Due to the limited range of years contained in the model_year variable, I am rather skeptical as to its use for analysis. Treating it as a continuous variable would be inappropriate. Yet treating it as a categorical variable would create some challenges, as using each year as a single category would create many categories, which would then need to be one-hot encoded. This might cause issues in training any models. Creating groupings of years would also be difficult, since any new data would have to be grouped as well, and it is uncertain the range of years that could be encountered in the new data.
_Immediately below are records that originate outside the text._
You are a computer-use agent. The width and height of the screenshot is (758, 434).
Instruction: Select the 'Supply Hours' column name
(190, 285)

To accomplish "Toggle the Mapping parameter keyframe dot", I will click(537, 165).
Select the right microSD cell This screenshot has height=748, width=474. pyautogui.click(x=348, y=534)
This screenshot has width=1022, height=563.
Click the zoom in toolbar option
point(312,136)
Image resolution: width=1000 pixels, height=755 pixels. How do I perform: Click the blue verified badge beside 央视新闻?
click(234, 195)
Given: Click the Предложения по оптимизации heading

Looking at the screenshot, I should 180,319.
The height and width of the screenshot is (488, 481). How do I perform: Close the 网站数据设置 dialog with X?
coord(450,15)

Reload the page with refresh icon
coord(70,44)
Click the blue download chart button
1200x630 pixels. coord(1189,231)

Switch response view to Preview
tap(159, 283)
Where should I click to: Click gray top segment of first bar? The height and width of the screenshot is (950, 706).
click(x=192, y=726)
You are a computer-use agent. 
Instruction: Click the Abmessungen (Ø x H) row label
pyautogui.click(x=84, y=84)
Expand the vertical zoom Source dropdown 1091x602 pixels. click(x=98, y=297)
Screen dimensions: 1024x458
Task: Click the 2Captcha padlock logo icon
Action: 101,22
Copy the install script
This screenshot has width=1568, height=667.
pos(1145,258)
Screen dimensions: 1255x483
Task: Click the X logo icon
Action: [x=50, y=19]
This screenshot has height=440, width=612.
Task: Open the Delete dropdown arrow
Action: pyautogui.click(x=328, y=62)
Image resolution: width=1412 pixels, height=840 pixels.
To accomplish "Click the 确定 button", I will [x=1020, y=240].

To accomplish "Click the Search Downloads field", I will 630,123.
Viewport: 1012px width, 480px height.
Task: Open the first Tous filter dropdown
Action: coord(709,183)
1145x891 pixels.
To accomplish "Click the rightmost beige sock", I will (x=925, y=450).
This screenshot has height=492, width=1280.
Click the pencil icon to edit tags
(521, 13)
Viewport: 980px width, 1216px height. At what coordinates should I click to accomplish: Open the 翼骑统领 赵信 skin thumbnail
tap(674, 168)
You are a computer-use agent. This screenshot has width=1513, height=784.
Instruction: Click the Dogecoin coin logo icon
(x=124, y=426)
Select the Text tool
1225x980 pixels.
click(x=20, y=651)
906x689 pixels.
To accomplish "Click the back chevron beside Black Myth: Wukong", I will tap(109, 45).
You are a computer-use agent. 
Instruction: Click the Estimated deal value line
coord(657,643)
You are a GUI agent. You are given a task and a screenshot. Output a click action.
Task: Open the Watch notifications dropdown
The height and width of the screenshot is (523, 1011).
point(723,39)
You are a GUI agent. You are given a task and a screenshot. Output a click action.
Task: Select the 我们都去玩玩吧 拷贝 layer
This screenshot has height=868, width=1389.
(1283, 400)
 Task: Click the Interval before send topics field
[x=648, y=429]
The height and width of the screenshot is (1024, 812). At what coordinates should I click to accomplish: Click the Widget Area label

But I believe the year a car was made would have a lot of predictive power in relation to its mpg, as this has increased over the years. For this reason, I would like to keep it, if only just to test its usefulness. If it were to be included, I think treating it as an ordinal variable would be best, and therefore we will keep it in the data after ordinal encoding.


The distribution of the origin variable seems pretty skewed toward the "1" category, which makes me believe that it represents the "American" category, and the other two categories must represent "European" and "Asian" cars. We could confirm this by looking at the names, but it really should be necessary. Since there are only three categories, this variable would be good to one-hot encode, and I think it would contribute to the predictive power of the model, since differences in the manufacturing process have resulted in differences in mpg between cars manufactured in different locations.